Ok so I understand about the stack and the heap (values live on the Stack, references on the Heap).
When I declare a new instance of a Class, this lives on the heap, with a reference to this point in memory on the stack. I also know that C# does it's own Garbage Collection (ie. It determines when an instanciated class is no longer in use and reclaims the memory).
I have 2 questions:
- Is my understanding of Garbage Collection correct?
- Can I do my own? If so is there any real benefit to doing this myself or should I just leave it.
I ask because I have a method in a For loop. Every time I go through a loop, I create a new instance of my Class. In my head I visualise all of these classes lying around in a heap, not doing anything but taking up memory and I want to get rid of them as quickly as I can to keep things neat and tidy!
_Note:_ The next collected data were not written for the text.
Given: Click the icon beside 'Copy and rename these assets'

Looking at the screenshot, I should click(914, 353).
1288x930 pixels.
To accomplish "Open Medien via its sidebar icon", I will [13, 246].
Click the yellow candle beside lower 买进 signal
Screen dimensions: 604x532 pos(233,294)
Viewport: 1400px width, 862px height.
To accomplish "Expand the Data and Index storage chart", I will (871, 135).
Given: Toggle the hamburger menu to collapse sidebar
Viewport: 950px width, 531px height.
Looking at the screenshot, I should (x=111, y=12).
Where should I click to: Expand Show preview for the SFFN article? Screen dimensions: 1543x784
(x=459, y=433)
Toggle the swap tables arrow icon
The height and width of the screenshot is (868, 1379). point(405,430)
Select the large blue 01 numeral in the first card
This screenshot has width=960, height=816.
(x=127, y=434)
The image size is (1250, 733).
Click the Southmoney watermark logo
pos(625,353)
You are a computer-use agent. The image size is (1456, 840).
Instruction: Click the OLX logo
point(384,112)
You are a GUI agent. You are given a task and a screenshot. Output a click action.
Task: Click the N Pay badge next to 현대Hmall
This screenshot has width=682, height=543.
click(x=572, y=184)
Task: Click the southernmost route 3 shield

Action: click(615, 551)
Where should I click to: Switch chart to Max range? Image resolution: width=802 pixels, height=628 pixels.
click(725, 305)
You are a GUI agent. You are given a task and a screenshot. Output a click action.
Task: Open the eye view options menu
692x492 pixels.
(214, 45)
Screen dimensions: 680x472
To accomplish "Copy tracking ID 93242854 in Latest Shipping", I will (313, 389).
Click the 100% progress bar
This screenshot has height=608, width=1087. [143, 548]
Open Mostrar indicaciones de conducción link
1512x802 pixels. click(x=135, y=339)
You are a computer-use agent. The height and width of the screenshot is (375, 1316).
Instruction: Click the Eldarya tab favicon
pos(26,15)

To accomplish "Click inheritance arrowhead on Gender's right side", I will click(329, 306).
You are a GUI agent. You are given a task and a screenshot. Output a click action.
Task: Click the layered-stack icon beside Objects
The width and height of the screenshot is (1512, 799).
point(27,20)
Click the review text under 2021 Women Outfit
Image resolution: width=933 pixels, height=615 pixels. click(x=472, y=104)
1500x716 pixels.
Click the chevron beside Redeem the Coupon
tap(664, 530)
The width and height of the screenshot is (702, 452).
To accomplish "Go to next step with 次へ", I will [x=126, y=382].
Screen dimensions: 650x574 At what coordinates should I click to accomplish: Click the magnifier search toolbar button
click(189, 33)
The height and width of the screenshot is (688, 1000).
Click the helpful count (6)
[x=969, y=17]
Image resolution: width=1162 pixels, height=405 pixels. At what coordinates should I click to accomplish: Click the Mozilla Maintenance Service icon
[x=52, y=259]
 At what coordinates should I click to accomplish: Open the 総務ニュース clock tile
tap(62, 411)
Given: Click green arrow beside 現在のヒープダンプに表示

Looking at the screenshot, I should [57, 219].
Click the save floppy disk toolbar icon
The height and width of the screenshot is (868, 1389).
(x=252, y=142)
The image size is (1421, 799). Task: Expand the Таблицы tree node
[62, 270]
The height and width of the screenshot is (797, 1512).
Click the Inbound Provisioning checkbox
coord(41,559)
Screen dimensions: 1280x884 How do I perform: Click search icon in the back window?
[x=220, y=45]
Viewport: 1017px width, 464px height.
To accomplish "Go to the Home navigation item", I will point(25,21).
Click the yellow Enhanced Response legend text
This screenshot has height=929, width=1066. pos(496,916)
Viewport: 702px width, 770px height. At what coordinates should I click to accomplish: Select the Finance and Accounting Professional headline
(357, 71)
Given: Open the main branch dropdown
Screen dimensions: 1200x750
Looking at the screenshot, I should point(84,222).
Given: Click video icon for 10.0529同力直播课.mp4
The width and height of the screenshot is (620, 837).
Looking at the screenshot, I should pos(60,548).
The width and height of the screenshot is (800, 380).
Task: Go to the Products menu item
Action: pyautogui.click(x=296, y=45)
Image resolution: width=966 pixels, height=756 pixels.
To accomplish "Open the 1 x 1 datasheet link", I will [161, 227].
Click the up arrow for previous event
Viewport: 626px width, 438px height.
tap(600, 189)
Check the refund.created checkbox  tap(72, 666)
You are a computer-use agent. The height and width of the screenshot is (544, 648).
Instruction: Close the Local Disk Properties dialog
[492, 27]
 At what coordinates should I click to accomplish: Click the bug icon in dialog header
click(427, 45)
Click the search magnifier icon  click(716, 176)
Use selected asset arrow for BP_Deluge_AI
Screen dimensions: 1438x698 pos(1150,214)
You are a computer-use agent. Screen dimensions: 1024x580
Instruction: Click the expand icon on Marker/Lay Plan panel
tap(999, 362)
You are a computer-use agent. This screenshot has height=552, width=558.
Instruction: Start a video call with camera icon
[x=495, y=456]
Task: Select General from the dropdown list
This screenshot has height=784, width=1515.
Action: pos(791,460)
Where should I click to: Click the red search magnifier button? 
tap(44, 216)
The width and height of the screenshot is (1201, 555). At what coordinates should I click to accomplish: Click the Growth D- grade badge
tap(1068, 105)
Am I understanding this correctly or am I missing something?
Read the following article by Microsoft to get a level of knowledge about Garbage Collection in C#. I'm sure it'll help anyone who need information regarding this matter.
Memory Management and Garbage Collection in the .NET Framework
First off, to Erics seminal post about The truth about value types
Secondly on Garbage collection, the collector knows far more about your running program than you do, don't try to second guess it unless you're in the incredibly unlikely situation that you have a memory leak.
So to your second question, no don't try to "help" the GC.
I'll find a post to this effect on the CG and update this answer.
If you are interested in performance of some areas in your code when writing C#, you can write unsafe code. You will have a plus of performance, and also, in your fixed block, the garbage collector most likely will not occur.